Some portions of the detailed description herein are presented in terms of algorithms and symbolic representations of operations on data bits within a computer memory. These algorithmic descriptions and representations are the means used by those skilled in the computing arts to most effectively convey the substance of their work to others skilled in the art. An algorithm is here, and generally, conceived to be a self-consistent sequence of steps leading to a desired result. The steps are those requiring physical manipulations of physical quantities. Usually, though not necessarily, these quantities take the form of electrical or magnetic signals capable of being stored, transferred, combined, compared, and otherwise manipulated. It has proven convenient at times, principally for reasons of common usage, to refer to these signals as bits, values, elements, symbols, characters, terms, numbers, or the like.
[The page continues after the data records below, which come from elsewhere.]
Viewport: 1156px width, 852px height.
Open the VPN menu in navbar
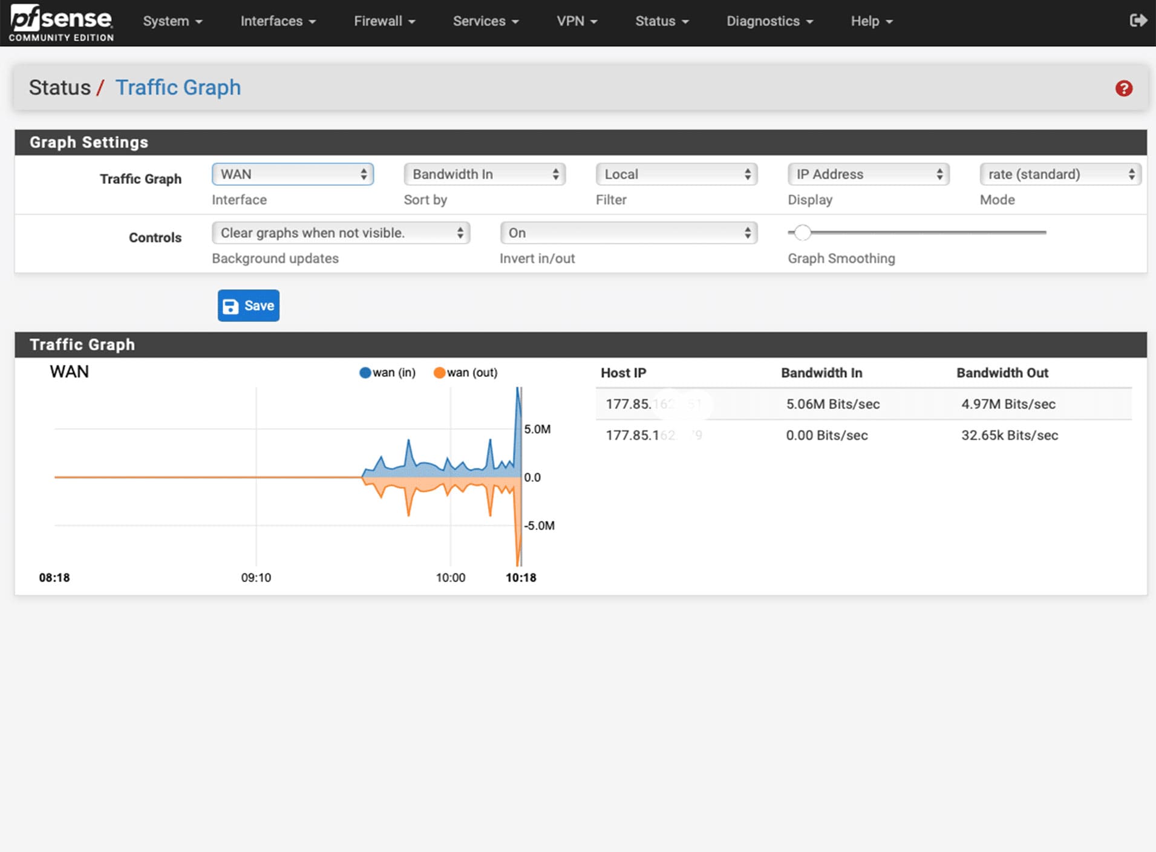(x=576, y=21)
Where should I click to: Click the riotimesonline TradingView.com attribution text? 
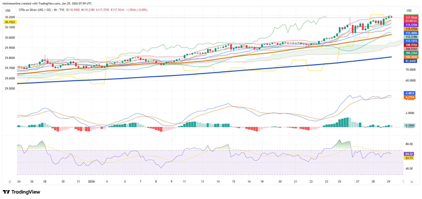[x=47, y=3]
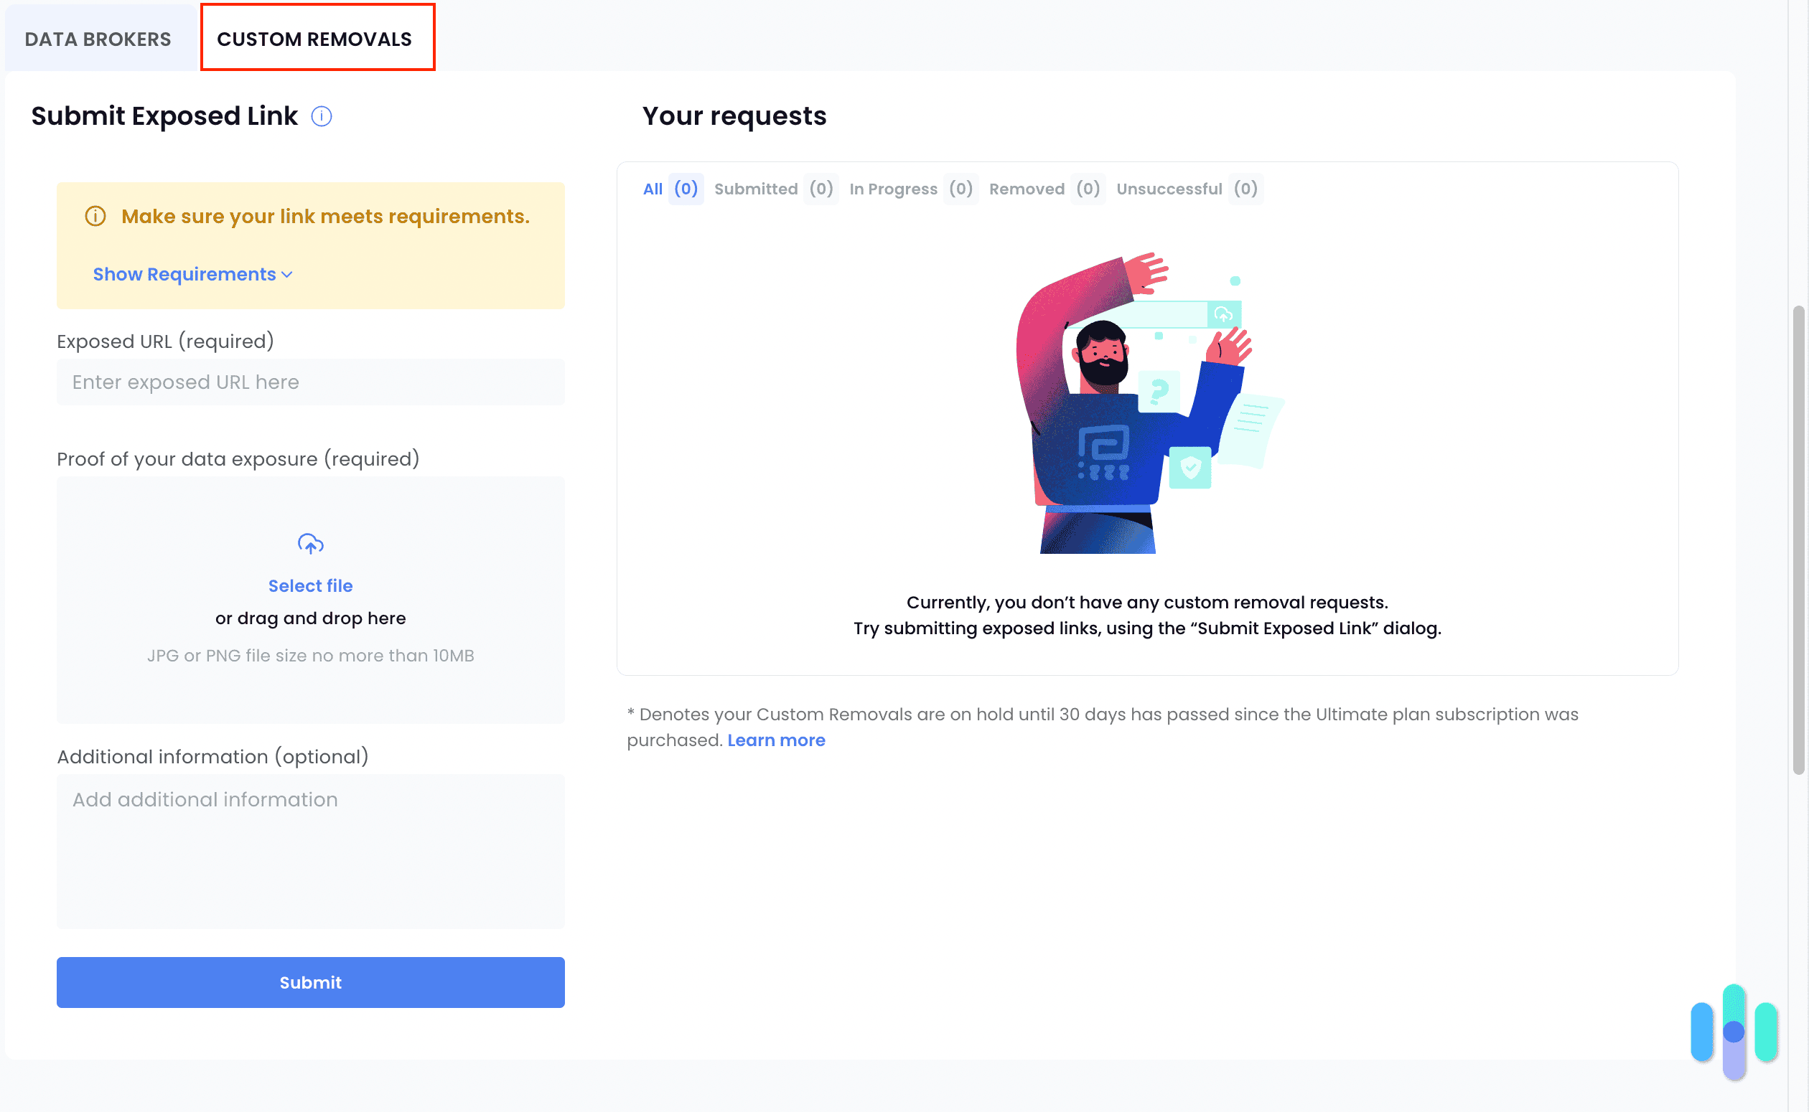Click the warning info icon in yellow banner

tap(96, 215)
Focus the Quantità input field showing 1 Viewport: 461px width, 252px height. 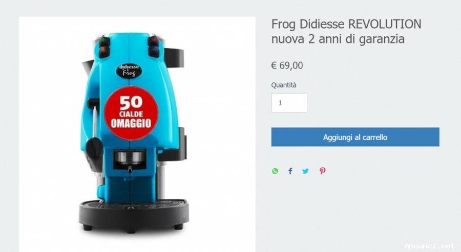(289, 103)
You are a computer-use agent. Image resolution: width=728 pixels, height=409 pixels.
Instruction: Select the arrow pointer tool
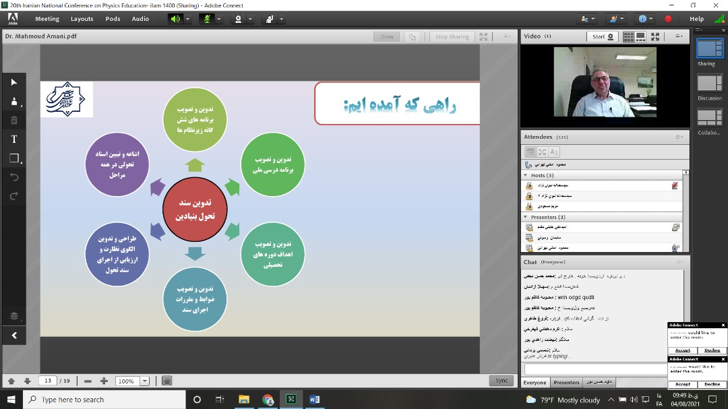[x=14, y=82]
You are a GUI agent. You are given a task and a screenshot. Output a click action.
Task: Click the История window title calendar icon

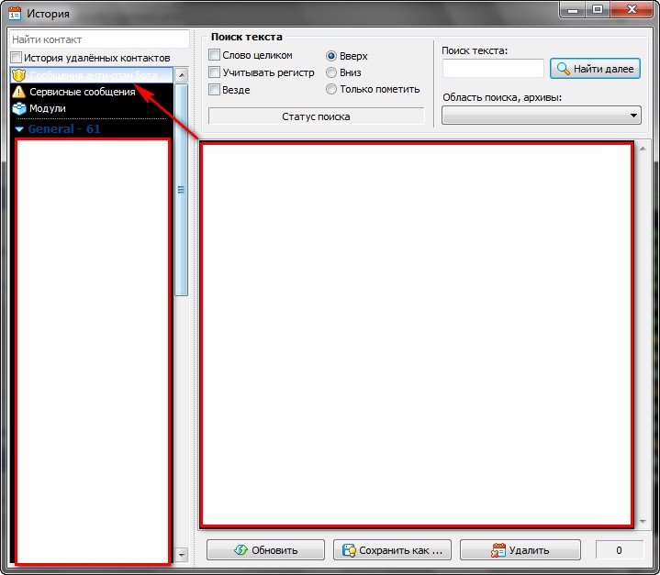coord(15,13)
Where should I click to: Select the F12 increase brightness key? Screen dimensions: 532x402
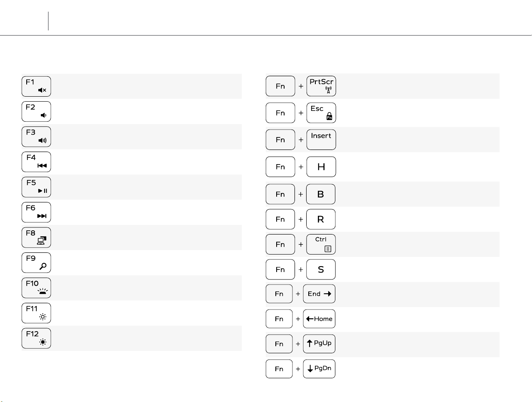[x=36, y=338]
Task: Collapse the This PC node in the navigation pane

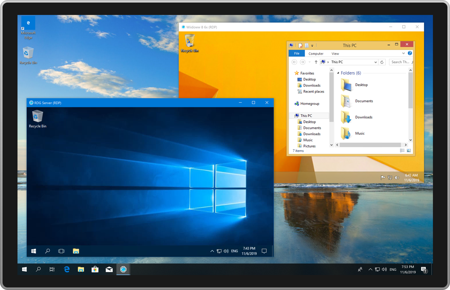Action: coord(293,115)
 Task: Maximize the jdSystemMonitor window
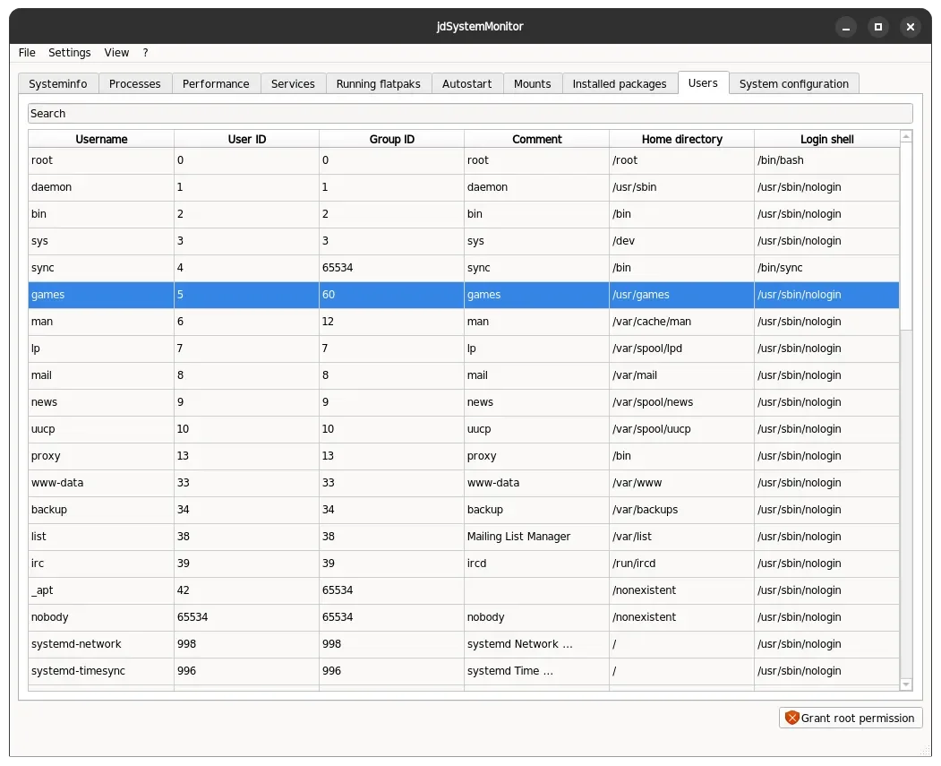pyautogui.click(x=878, y=27)
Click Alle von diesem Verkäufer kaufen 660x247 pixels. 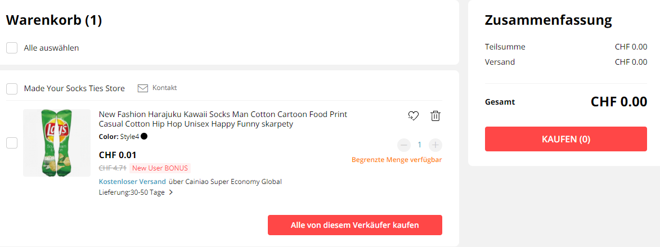354,225
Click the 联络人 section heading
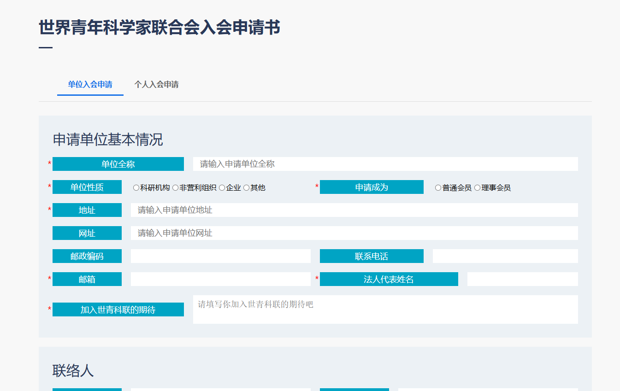620x391 pixels. [73, 370]
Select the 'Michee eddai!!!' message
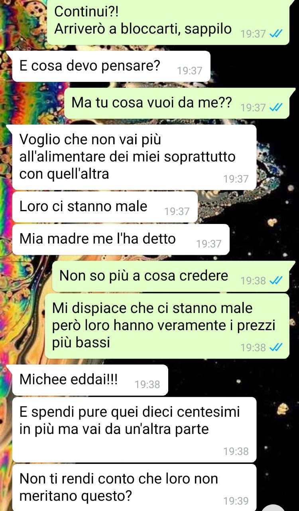Image resolution: width=299 pixels, height=511 pixels. pyautogui.click(x=90, y=380)
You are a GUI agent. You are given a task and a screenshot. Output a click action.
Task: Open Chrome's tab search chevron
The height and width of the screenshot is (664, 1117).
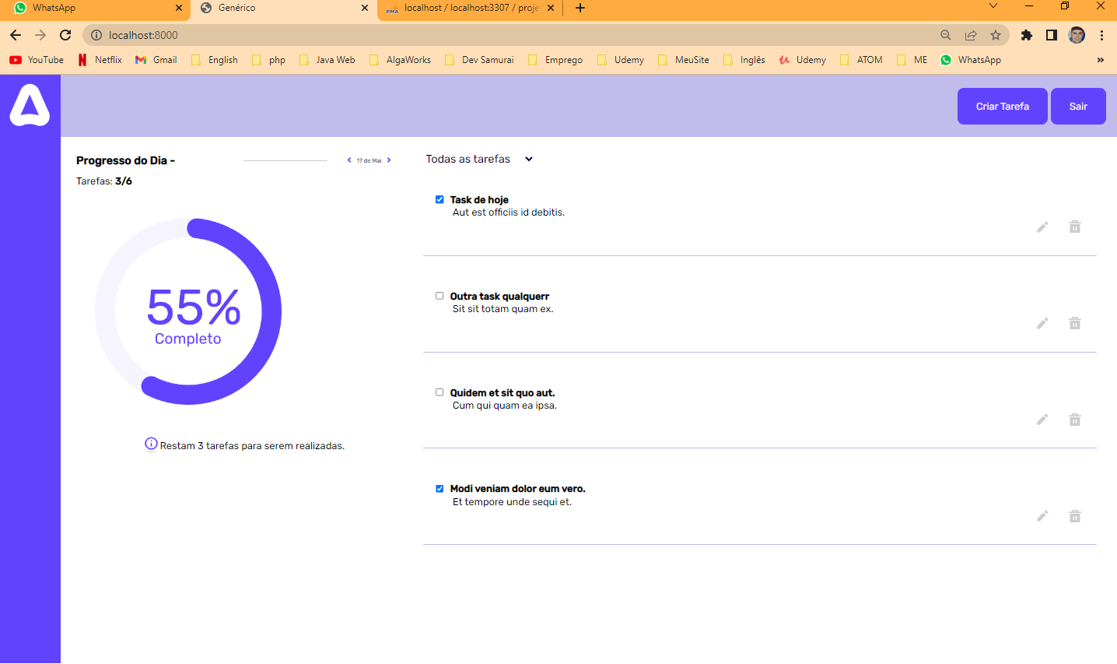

It should be borne in mind, however, that all of these and similar terms are to be associated with the appropriate physical quantities and are merely convenient labels applied to these quantities. Unless specifically stated otherwise as apparent from the discussion herein, it is appreciated that throughout the description, discussions utilizing terms such as “processing” or “computing” or “calculating” or “determining” or “displaying” or the like, refer to the action and processes of a computer system, or similar electronic computing device, that manipulates and transforms data represented as physical (electronic) quantities within the computer system's registers and memories into other data similarly represented as physical quantities within the computer system memories or registers or other such information storage, transmission or display devices.
Certain embodiments also relate to apparatus for performing the operations herein. This apparatus may be specially constructed for the required purposes, or it may comprise a general purpose computer selectively activated or reconfigured by a computer program stored in the computer. Such a computer program may be stored in a computer readable storage medium, such as, but is not limited to, any type of disk including floppy disks, optical disks, CD-ROMs, and magnetic-optical disks, read-only memories (ROMs), random access memories (RAMs) such as dynamic RAM (DRAM), EPROMs, EEPROMs, magnetic or optical cards, or any type of media suitable for storing electronic instructions, and coupled to a computer system bus.
The algorithms and displays presented herein are not inherently related to any particular computer or other apparatus. Various general purpose systems may be used with programs in accordance with the teachings herein, or it may prove convenient to construct more specialized apparatus to perform the required method steps. The required structure for a variety of these systems will appear from the description herein. In addition, certain embodiments are not described with reference to any particular programming language. It will be appreciated that a variety of programming languages may be used to implement the teachings of such embodiments as described herein.
Besides what is described herein, various modifications may be made to the disclosed embodiments and implementations thereof without departing from their scope. Therefore, the illustrations and examples herein should be construed in an illustrative, and not a restrictive sense. The scope of the invention should be measured solely by reference to the claims that follow.